Le Dang Doanh, a renowned independent economist, commented that the proposal is “unusual” and does not fit the Vietnamese current legal framework.
“If the government gives the nod to Formosa’s proposal, it will have to do the same with other investors,” Doanh warned, adding that it is necessary to clarify whether Formosa deserves the special treatment.
An analyst said he thinks there is a connection between Formosa’s proposal and the riots in Binh Duong in May, during which many foreign firms suffered damages.
“The government then released a message that it will do everything it can to protect and retain investors. Some of Formosa’s requests have already been satisfied by the local authorities,” he said. “This could be the reason that Formosa has decided to follow up its advantage and continue making claims”.
Regarding the matter, Doanh commented that though investors did suffer some hardships, this is not a good enough reason for the government to so readily comply with all investors’ demands.
“Under the current conditions, investors tend to be more demanding. Therefore, the government needs to be very cautious when considering investors’ claims,” Doanh said.
He personally thinks that Formosa’s claim is unreasonable and groundless.
Sharing the same viewpoint with Doanh, Pham Chi Lan, also a renowned economist, stressed that the questions of whether to set up economic zones and where to set them up must depend on the government. The state must make objective judgments after considering all conditions, and must not cede the job of making such decisions to any corporation, foreign or domestic.
Phan Huu Thang, former Head of the Foreign Investment Agency, has cautioned that the government needs to be skeptical with the investor’s proposal.
Thang said Ha Tinh, in the central region of Vietnam, has an important strategic position in Indochina, as it connects traffic between the north and south of the country.
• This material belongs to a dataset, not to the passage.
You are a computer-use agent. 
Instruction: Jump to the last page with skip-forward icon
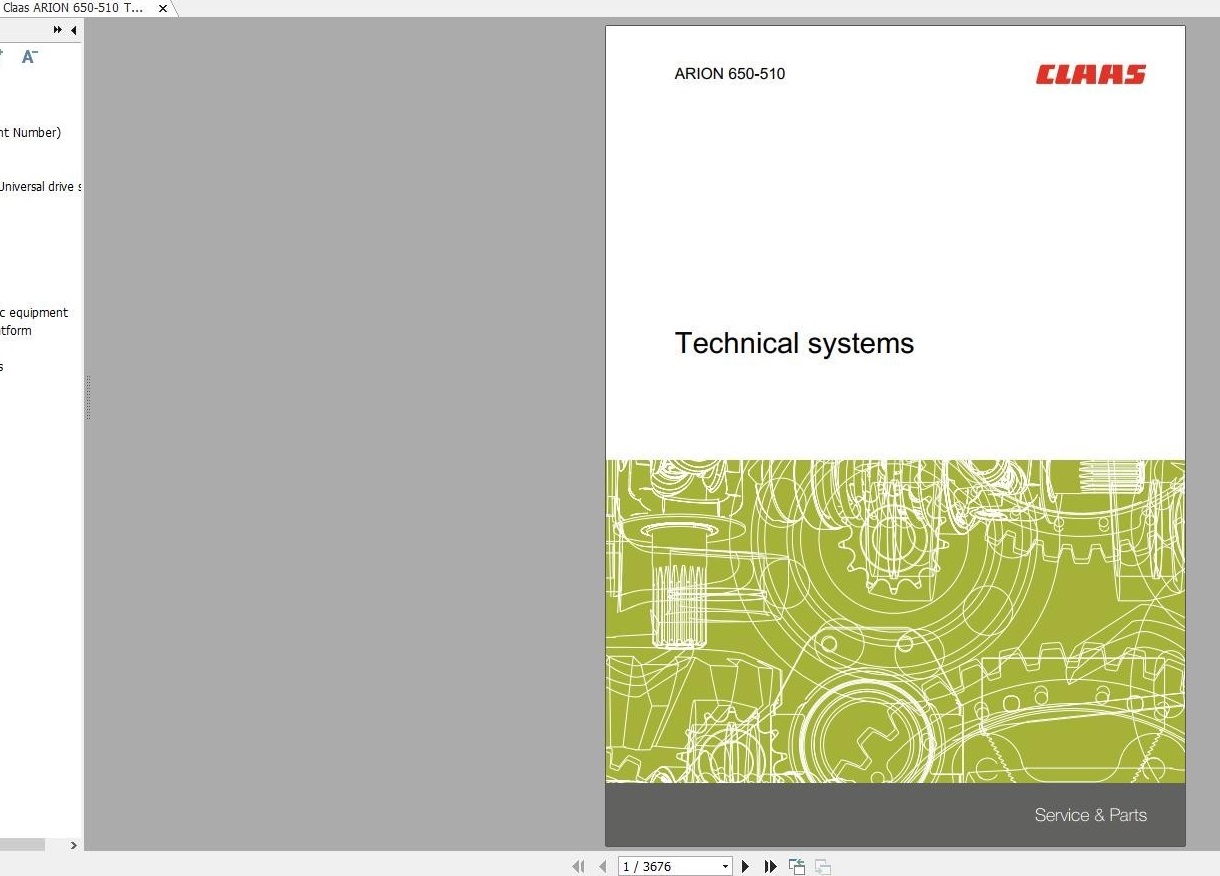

It would be unreasonable for a special economic zone to be established in the area, with the zone’s board management put under the control of the government’s office, as Formosa proposes.
If so, the local authorities of the host province would not be able to intervene in the zone when necessary, which would be a problem for state management work.
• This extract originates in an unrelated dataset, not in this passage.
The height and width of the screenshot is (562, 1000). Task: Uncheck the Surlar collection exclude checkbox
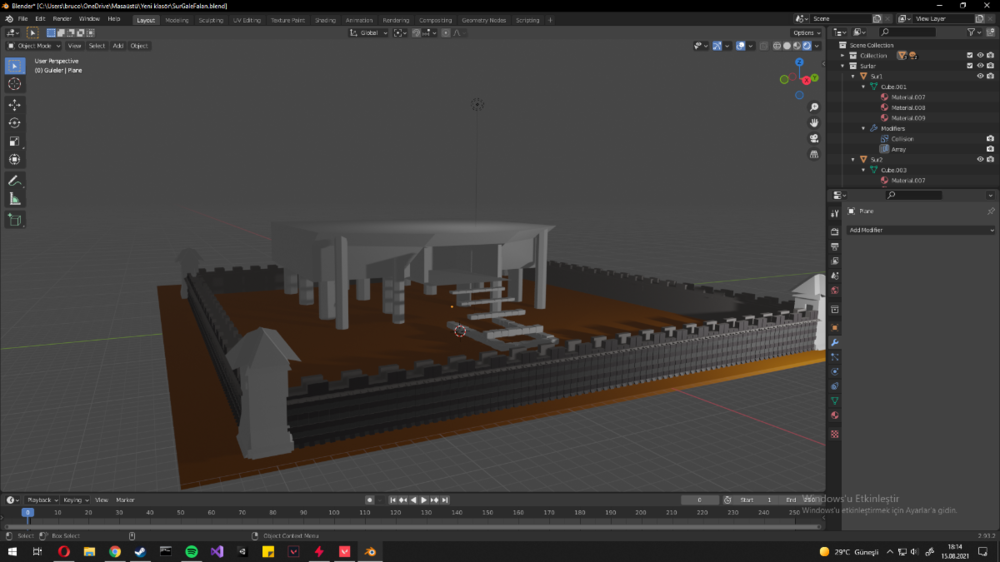click(x=969, y=66)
Thang emphasized that the investment incentives claimed by Formosa do not exist in the Enterprise and Investment Laws. Therefore, if the government accepts the proposal, it will break the legal framework.
Pham Chi Cuong, former Chair of the Vietnam Steel Association, commented that though Formosa plans a large-scale investment project which would help foster the local economy, steel manufacturing is not a high-technology sector that Vietnam needs to encourage, and hence, there is no compelling need to set up a special steel economic zone.